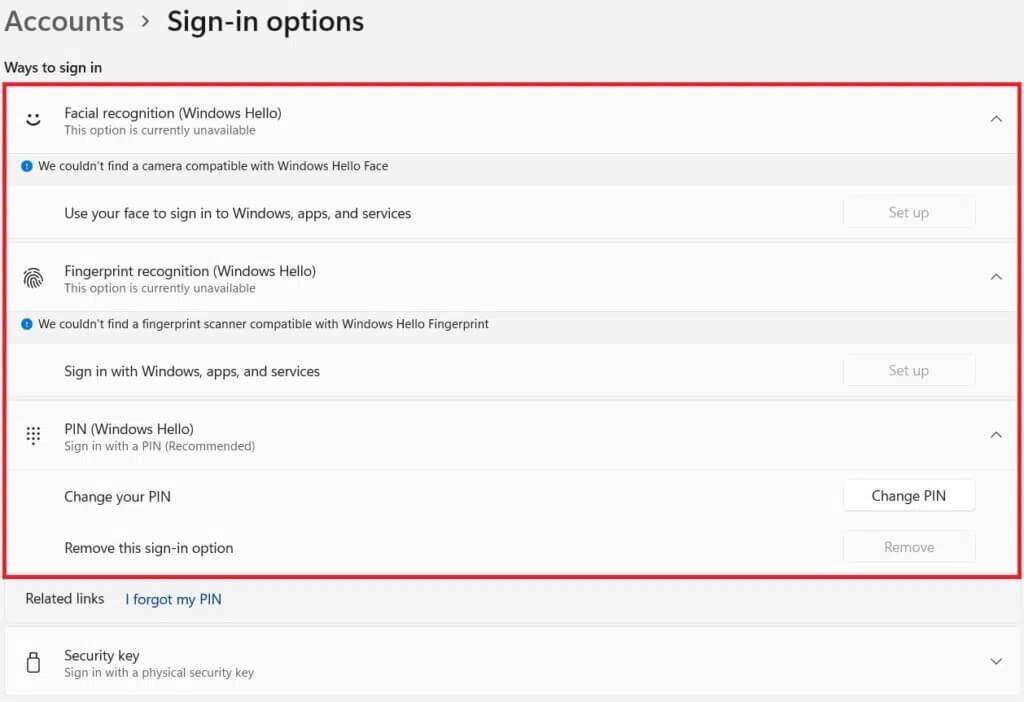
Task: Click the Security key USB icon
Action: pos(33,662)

__________________________________________________

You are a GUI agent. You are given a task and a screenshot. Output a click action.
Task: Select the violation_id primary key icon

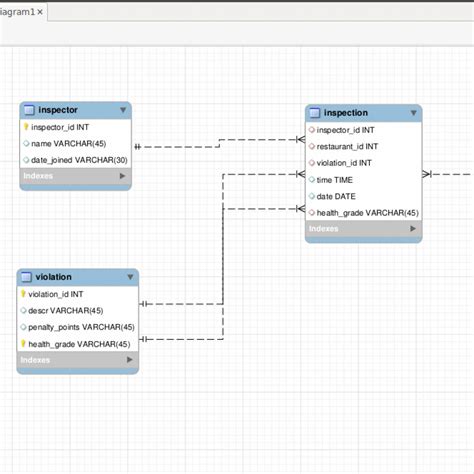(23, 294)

__________________________________________________

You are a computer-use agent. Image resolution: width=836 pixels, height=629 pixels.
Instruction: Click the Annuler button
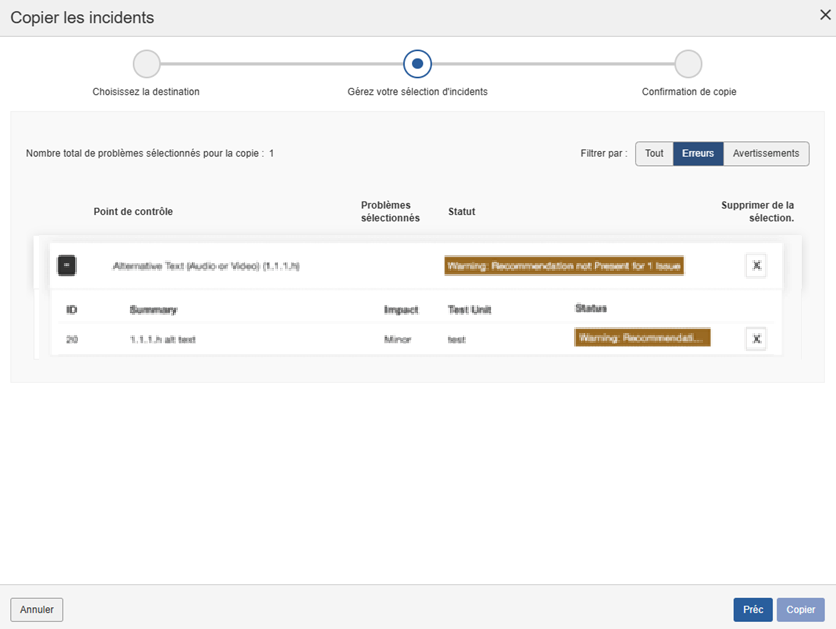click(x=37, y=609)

__________________________________________________

What you should do:
What lines above contain "agent"? Copy them out.

Solution for this exercise:
You are a GUI agent. You are given a task and a screenshot. Output a click action.
You are a computer-use agent. Image resolution: width=836 pixels, height=629 pixels.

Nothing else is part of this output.